I’ve worked in several over the years and each one is very different. Whether it’s a shopping mall, strip mall or outlet center, each are intrinsically based on increasing their bottom line as much as possible, and performing to the high standard of both companies and consumers.
When I first started in retail, I was still in high school. Of course this is now going back over a decade, but the purpose of this blog isn’t for stories to be told in chronological order. 
Rather different groups of stories that are tied together through common threads. Those threads being experiences with customers, colleagues, retail trends or location.
I was working at a pharmacy in a strip mall and it was one of my very first jobs. The traffic was pretty steady, especially since it was summer when I started working there. Retail employees who work in strip malls tend to grow tired of the choices for food quickly, and even other places to spend on their break.

It was a relatively short-lived job working at the store, but it was a starting point when you need to start working and earning a living, even while you is still in high school. Nowadays that concept is largely lost on most youth out there, but fortunately for me, I was not one of those.

After I returned to the industry full-time in 2009, I was working in a shopping mall and that was an entirely different beast. At the time I started, the mall was very profitable, which was rare considering the financial and economic collapse that started the previous year. The high-volume store experienced heavy traffic for years, and was still a part of a mall, which served as a big attraction for consumers.
It wouldn’t be until years later that the mall was bleeding money, management changed, and ultimately the store would have to move in order to be successful again.
As I started working in “The Monkey Business,” I was doing double-duty in retail, which I still can’t believe happened. It was a lot of work, and I don’t recommend anyone following suit (“The Juggling”). The mall that store was in was much, much bigger. It ranks as part of the top 10 malls for the country, though the boutique-type business was located in a slower part of the mall, traffic-wise.
That mall was its own monster, one I didn’t really enjoy navigating around. Although our jobs weren’t necessarily difficult while working there, just being in the type of mall gave ma anxiety since it was always so crowded all the time.
When I started to branch out and begin working at the last retail job of my career, I experienced working in a big store at an outlet center. It wasn’t a particularly hard job, although I knew it would probably be my last (“The Vacation”). The center itself was located within 20 minutes of my home, and it was all outdoors. When the winter came, no one wanted to step foot there. That was probably the biggest design flaw of that shopping center; however traffic steadily increased as the warmer weather came.

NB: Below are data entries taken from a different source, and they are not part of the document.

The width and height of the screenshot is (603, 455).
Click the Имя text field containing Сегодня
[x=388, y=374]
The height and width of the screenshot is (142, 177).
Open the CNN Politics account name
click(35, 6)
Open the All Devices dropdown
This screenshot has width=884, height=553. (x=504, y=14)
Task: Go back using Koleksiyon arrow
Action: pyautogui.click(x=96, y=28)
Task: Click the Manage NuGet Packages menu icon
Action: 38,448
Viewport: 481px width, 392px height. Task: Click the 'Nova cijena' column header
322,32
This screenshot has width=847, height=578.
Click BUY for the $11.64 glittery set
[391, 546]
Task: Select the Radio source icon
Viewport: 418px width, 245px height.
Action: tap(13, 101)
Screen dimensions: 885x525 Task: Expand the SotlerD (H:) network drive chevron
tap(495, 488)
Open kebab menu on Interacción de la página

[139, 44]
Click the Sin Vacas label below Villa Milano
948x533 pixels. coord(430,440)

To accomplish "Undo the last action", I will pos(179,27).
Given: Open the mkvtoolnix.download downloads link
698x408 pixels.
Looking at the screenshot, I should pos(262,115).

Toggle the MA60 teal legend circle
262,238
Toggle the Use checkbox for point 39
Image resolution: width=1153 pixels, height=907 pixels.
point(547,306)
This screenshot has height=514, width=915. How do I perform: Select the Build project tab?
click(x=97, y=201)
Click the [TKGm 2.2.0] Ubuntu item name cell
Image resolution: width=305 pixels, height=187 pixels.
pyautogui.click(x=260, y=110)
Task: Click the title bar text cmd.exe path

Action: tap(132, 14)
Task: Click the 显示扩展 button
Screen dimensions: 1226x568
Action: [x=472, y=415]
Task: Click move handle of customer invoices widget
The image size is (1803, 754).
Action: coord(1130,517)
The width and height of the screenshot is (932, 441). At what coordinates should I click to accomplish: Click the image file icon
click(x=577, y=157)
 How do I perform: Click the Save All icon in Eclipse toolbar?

Having had so many different experiences working in the retail industry at various types of mall, it was simple to discover what kind of culture malls bred. It was one in which routines are common, people become complacent, and you will even start to recognize many of your customers. However, it is not a place to spend your entire life, or even a fraction of it. You’re essentially trapped inside and even though you’re working, you need to eventually escape and discover what it feels like to be on the outside.